Rethinking Pension Fund Reforms in Nigeria (Part II):
Author: Anonymous (Published with permission)
Beyond Short-Termism
The conversation on pensions cannot stop at asset allocation and mark-to-market rules. There are other questions staring us in the face, especially around contributors’ needs, credibility of the system, and whether we are truly building a pension industry that is fit for purpose.
Offshore Investing: Nice-to-Have or Necessary?
Offshore investing looks attractive on paper. Diversification is standard practice around the world and helps funds reduce concentration risk while improving returns. For Nigerian PFAs, the case is strong. But the real stumbling block may be the Central Bank. With reserves under constant pressure, the CBN is unlikely to smile at the idea of billions of pension naira going abroad. From their chair, it is not a technical matter but a survival one.
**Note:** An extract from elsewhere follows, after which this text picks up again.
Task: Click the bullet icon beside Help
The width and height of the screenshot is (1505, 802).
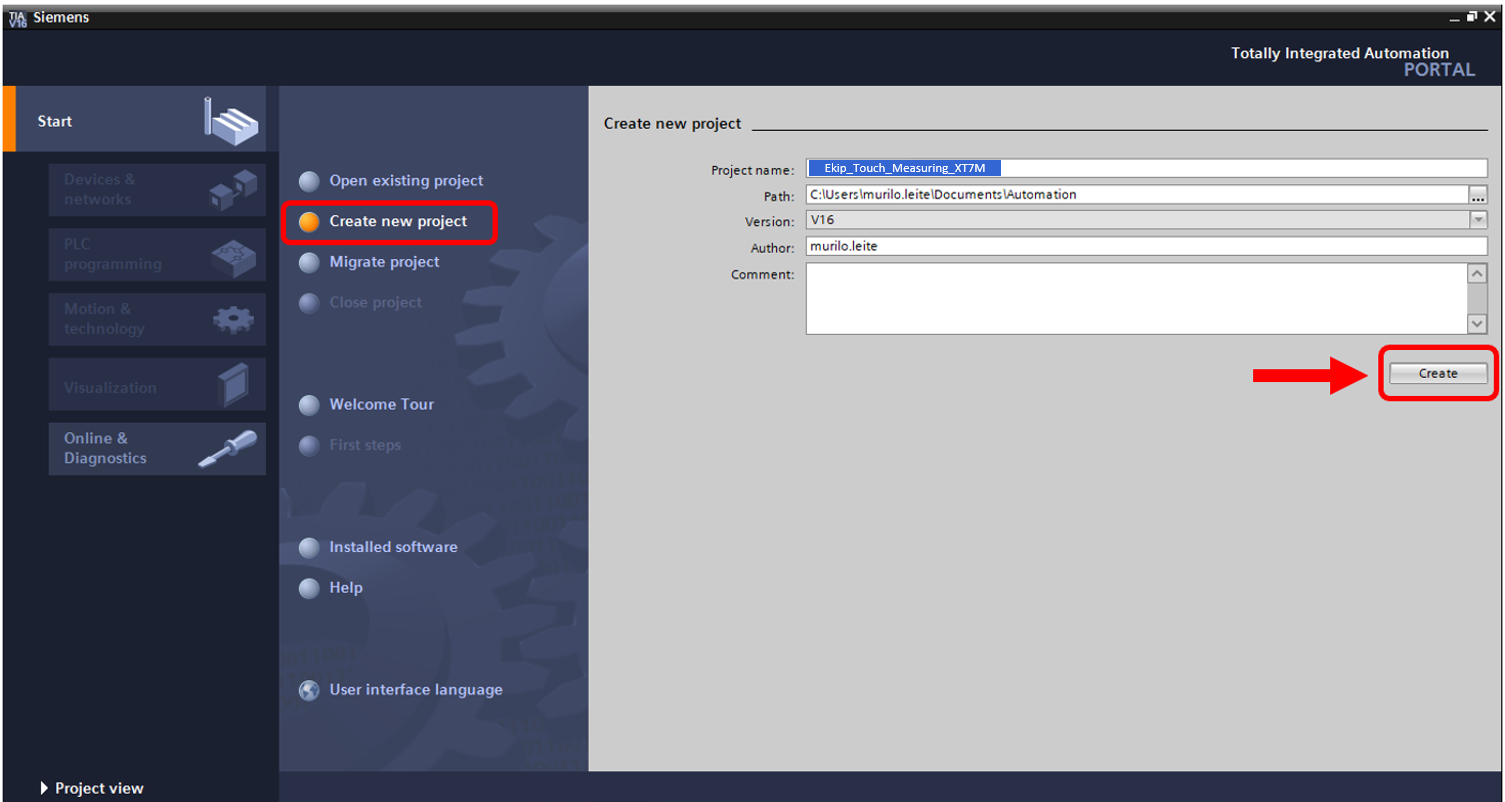Action: [x=310, y=588]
So the question is not whether offshore makes sense but whether Nigeria is ready for that bus to leave the park. PenCom can and should advocate, but until reserves are comfortable, this debate may remain a seminar topic.
The Two-Pot Solution: Learning from South Africa
Nigeria has no social welfare net. When things get tough, people naturally look for relief wherever they can find it, and pensions quickly become the first option. The problem is that our current system is too rigid. Contributors are allowed a one-time 25 percent withdrawal after four months of unemployment, but then they are locked out for another five years.
South Africa solved a similar problem with what they call the Two-Pot System. One pot is for emergencies and can be accessed once a year with tax implications. The other pot is strictly for retirement and cannot be touched. Every year, contributions are split between the two.
Adopting something similar in Nigeria could be a game changer. It balances long-term security with short-term flexibility, and it saves regulators from the endless lobbying that arise when people demand access.
Think of it like Nigerian jollof and plantain. The jollof is the main course, meant to simmer and grow over time. The plantain is the quick bite, ready when hunger cannot wait. Both are needed on the plate.
External Fund Valuation: Building Trust
As portfolios become more complex, credibility will matter even more. Right now, PFAs and custodians mark their own books. Globally, that is not how it is done. Independent fund valuers are used to reassure contributors that numbers are real and not house-marked.
Firms like RisCura and Alexander Forbes, or the global Big Four and their local affiliates, can play this role. For illiquid assets like infrastructure and private equity, it is a requirement. In Nigeria, assets are already held by custodians, so bringing in external valuers simply completes the trust chain.
It frees PFAs to focus on investing, while professionals handle the valuations. The message to contributors is clear: your money is being counted with independent eyes.
Scale, Systems and the Future of PFAs
Finally, PFAs need better tools. The system built in 2004 was fine for a world of government bonds and fixed deposits. But if Nigeria is serious about alternatives and long-term investing, the technology must catch up.
Globally, funds use sophisticated platforms such as BlackRock’s Aladdin or SimCorp Dimension. These systems allow managers to monitor risk in real time, run simulations, and match assets to long-term liabilities. Without them, PFAs are managing trillions with spreadsheets and monthly reports.
The problem is cost. These systems are expensive, and smaller PFAs will struggle. Scale will matter. Consolidation may not be a comfortable topic, but if we want world-class pensions, operators need world-class tools.
Part II of this discussion highlights three truths. Offshore investing is attractive but politically difficult until reserves are strong. Nigeria’s lack of social welfare makes a Two-Pot system not just desirable but necessary. And credibility in a maturing market requires external valuations and stronger systems.
Each reform points in the same direction: building a pension industry that is flexible, trustworthy, and future-ready. The foundation has been laid since 2004. Now the task is modernisation.